A Miami-based brokerage, EFG Capital International, has agreed to pay $650,000 to settle Financial Industry Regulatory Authority (FINRA) allegations that the firm’s anti-money laundering (AML) systems failed to flag suspicious transactions and overlooked key compliance steps.
In a Thursday settlement letter, FINRA announced that EFG Capital was fined and censured for compliance deficiencies tied to its automated monitoring systems — issues uncovered during a recent regulatory exam. While the firm neither admitted nor denied the findings, EFG agreed to the sanctions and has since remediated its AML practices, according to the settlement notice.
FINRA Flags $305 Million in Unmonitored Wire Transfers
EFG Capital, a FINRA member since 1996 with about 120 representatives across six U.S. branches and a Swiss banking affiliate, came under scrutiny for system flaws that spanned May 2018 through August 2022.
Between May 2018 and November 2021, FINRA alleged, delays in data transmissions between EFG and its Swiss affiliate caused the firm’s AML tool to miss critical wire activity.
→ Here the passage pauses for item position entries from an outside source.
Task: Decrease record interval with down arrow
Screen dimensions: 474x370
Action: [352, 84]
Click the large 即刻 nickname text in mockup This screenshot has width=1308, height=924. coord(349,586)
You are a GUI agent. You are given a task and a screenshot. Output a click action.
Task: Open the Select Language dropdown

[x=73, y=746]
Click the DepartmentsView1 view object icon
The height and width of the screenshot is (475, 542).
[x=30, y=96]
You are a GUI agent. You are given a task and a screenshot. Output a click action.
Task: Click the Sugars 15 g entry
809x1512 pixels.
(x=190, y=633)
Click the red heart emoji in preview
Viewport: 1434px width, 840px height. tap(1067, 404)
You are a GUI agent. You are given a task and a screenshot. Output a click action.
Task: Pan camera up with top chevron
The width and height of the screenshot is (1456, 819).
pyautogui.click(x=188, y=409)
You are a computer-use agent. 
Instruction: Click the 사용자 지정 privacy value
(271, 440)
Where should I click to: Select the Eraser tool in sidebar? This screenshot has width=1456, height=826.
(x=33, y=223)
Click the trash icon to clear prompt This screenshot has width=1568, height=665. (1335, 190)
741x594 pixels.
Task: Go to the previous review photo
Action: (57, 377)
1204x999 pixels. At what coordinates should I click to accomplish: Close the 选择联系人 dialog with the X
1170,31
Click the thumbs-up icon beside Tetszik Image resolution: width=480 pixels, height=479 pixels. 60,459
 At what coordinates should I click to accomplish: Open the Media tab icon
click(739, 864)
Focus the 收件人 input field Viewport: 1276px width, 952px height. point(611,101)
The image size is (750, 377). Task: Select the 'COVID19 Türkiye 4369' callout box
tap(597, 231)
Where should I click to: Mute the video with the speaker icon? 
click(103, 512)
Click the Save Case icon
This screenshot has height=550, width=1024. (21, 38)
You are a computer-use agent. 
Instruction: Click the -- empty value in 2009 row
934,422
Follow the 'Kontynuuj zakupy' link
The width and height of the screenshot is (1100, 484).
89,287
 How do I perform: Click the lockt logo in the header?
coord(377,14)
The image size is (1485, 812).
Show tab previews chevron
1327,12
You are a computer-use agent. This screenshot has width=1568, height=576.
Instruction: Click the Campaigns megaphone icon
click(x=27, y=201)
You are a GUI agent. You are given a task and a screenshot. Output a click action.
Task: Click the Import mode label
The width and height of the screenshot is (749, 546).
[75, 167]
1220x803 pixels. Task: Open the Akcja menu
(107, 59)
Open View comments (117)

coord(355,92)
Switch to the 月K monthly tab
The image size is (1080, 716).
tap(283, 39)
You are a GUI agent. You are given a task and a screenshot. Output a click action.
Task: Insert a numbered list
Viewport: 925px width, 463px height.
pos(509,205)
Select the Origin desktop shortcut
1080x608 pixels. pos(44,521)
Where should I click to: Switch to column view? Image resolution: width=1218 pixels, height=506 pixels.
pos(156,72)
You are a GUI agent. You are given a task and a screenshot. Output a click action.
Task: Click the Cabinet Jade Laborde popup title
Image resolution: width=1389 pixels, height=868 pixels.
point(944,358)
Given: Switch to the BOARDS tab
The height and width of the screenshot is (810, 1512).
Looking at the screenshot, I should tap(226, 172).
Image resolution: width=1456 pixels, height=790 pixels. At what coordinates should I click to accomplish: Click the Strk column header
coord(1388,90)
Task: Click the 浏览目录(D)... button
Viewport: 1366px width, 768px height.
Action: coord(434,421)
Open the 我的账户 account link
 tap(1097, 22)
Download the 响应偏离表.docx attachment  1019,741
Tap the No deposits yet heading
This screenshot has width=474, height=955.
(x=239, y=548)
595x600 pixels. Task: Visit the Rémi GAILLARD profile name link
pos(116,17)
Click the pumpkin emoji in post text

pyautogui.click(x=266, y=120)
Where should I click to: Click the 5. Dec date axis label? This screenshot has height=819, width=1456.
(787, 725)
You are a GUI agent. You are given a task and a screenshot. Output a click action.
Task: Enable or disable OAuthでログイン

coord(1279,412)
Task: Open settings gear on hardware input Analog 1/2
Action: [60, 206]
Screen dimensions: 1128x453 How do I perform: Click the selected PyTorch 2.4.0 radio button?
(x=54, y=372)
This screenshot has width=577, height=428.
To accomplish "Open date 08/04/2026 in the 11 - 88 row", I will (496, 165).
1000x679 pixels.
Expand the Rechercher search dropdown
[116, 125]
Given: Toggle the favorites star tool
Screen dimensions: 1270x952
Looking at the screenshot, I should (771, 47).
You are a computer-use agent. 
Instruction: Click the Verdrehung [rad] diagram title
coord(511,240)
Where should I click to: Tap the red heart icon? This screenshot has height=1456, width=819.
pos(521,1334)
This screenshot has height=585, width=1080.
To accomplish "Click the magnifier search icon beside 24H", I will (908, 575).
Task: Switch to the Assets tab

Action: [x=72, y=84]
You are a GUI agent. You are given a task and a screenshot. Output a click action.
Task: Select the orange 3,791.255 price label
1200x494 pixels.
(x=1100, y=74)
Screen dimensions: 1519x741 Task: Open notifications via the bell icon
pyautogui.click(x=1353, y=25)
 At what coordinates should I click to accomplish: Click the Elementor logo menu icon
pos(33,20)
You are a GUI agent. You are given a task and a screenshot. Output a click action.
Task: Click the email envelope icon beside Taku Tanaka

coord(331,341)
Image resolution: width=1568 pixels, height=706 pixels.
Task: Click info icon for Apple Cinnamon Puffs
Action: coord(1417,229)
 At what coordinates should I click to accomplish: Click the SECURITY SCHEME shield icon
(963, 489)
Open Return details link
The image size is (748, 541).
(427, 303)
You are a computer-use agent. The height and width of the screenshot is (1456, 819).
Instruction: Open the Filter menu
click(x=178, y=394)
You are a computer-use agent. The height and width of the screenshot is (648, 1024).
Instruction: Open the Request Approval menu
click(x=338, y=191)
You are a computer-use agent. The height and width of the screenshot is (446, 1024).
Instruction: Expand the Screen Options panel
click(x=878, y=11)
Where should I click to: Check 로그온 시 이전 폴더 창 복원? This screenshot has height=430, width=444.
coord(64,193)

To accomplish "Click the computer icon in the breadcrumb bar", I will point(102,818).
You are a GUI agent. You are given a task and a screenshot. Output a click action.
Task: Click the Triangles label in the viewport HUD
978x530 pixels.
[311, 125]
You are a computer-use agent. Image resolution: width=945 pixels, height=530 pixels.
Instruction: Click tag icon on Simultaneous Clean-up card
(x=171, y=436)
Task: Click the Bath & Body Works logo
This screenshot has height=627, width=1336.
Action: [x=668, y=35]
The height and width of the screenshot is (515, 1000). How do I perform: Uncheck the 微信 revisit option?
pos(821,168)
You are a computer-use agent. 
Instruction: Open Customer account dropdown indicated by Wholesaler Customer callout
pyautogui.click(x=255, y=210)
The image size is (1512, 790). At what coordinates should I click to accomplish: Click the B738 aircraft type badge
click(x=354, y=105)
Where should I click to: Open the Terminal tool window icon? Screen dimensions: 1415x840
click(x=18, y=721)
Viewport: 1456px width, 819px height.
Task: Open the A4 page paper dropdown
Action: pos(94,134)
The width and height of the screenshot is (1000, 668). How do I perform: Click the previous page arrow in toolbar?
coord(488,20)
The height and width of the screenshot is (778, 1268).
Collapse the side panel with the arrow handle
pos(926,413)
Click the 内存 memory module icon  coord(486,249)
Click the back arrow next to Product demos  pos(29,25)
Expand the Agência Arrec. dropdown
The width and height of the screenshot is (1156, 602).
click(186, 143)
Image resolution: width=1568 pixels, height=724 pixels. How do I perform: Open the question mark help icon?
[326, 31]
As a result, the system’s daily monitoring failed to review roughly 900 wire transfers — totaling $305 million — including transfers to and from high-risk countries, according to the regulator.
The problem didn’t stop there. FINRA said a coding error in the automated AML system misclassified wire transfers from high-risk jurisdictions as domestic U.S. transfers by defaulting their country codes to “U.S.”. This glitch effectively cloaked $30 million in wire activity that should have triggered review and compliance alerts.